Tangan Adrian mendadak muncul, memegang dagu Vivi dengan lembut. Belum cukup waktu untuk Vivi beraksi, mendadak bibir Adrian menyentuh bibirnya. Dia kaget, berusaha berontak tapi badannya tak melawan. Tangan Adrian lalu turun, menjelajahi bahu dan turun ke pinggang Vivi. Ia menariknya perlahan, dan menuntun Vivi untuk berdiri. Adrian melepas ciumannya. Vivi dengan malu menatap. Nafasnya memburu, nervous, dan ia seperti tak berani menatap Adrian.

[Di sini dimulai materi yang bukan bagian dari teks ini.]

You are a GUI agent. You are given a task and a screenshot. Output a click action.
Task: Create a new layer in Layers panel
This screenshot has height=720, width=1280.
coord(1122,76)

"Kalo lo gak mau, kita bisa berhenti dan lupain" bisik Adrian. Vivi terdiam. Hening. Lama. Tangannya berkeringat dingin.
"Gue anggep diem ini artinya mau..." dia mencium Vivi lagi. Dan dengan takut Vivi menerima ciumannya. Antara takut dan excited. Rasanya seperti melihat pertunjukkan kembang api di pinggir jurang.
Ia tenggelam. Tenggelam dalam ciuman Adrian yang penuh hasrat.